The overwhelming emotion at diagnosis and even now is anger. Why did it take so long to get a diagnosis when the rheumatologist was already sure it was ankylosing spondylitis when I initially presented to him? Why me? I work really hard. I try and eat healthily and work out regularly. Why was I the unlucky one? Why am I still waiting to start the Humira injections when I was diagnosed over 12 months ago? It is already in my ribs and all other treatments have so far failed. The whole thing just makes me so mad I just cry. I know life is not fair. I was bought up knowing that bad things happen for no reason and you just have to suck it up. But I see how I was and how I am now it’s frustrating and incredibly upsetting. I am 31 but feel like someone who is nearing the end of their life.

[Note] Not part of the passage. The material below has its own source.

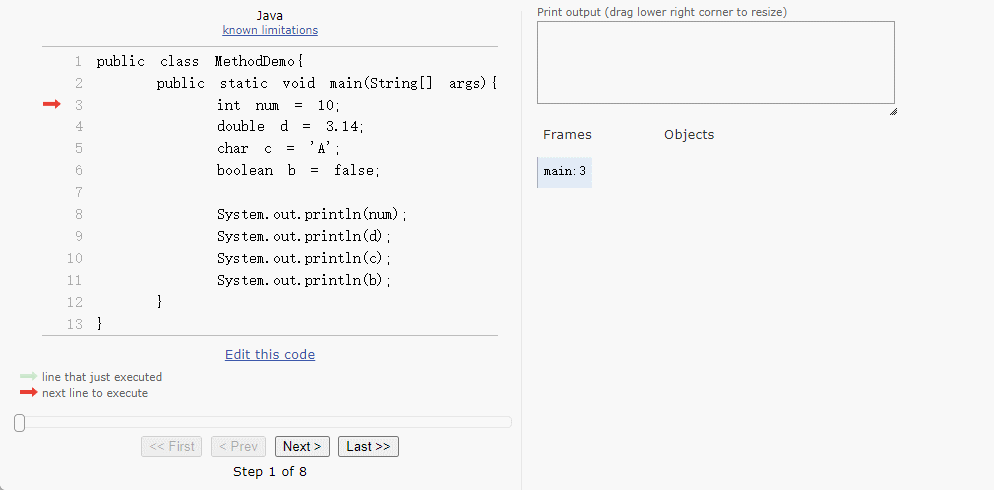Click the 'boolean b = false' code line

[x=298, y=170]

Has your condition led to a diagnosis of other physical or mental health conditions? If so, how has this affected how you feel about your health?
At about 28 I was severely depressed and having suicidal thoughts. There was nothing but the pain and frustration associated with that pain so what was the point of living? Thankfully my GP was immediately onto it and I was diagnosed with depression and started on anti-depressants. Now, the depression is under control, but I suffer anxiety because my usually spotless house is a mess, I can’t work out like I had planned etc. I can’t let go of the fact that I will never be the “old me” again.
Who is your biggest support?
My partner. He is my rock, is always by my side, he has never doubted the pain I was in and continues to do whatever he can for me. Following my partner, my mum and best friend. On the days when the pain leaves me useless all three keep me from going back to a very dark place with their endless love and encouragement.
Who is on your health care team? (Rheumatologist, GP, physio, PT, etc.)
Um … all of the above!
Have you managed to continue to work? Is your employer understanding of your needs? If yes, how?
Yes! Working as a nurse is hard enough without adding AS on top! I rely heavily on medications, but they come with a list of side effects a mile long as well. I have changed work places to an employer that is not only extremely supportive but also helps wherever they can. That has helped me a lot and allowed me to continue nursing.
What’s the hardest thing about living with your condition?
The knowledge I will never go back to the “me” that everyone knows … the one who was up and facing the world with a smile on her face and laughter in her heart. Everyone says they can see her every so often, but to me, she has gone. Maybe I will get somewhere close to her again after starting the Humira but it’s impossible to see her from here.
What adaptations have you made to cope with the physical, emotional and financial challenges your health issues impose upon you?
I have had to slow down a lot and, with the pain, this is something I struggle with the most. I am usually a person who goes at the world at a million miles an hour and has everything sorted, catalogued and done weeks in advance. My house was ALWAYS spotless, and I was always ahead in school whilst maintaining high distinctions across the board. Now the house is functional, and my school work is in somewhere around on time.
Financially, it is also hard. I can no longer work as many overtime shifts as I used to, and my medications currently put a large dent in the budget. It’s stressful.
When you are having a really challenging and painful day do you have a particular coping tool that helps you get through the day?
Music. Music lets you escape to a place where your body doesn’t exist.
If you are some way along your journey what advice would you give to your newly diagnosed self?
No idea. I still struggle daily.
What would you like people to know about living with a condition like yours?
Every day is a struggle. So, the days when I am not my best, don’t judge me, support me because I was once just like you.
What knowledge do you have about the NDIS? Do you know if it will positively impact your life at all?
I have knowledge of the NDIS but have not looked into it.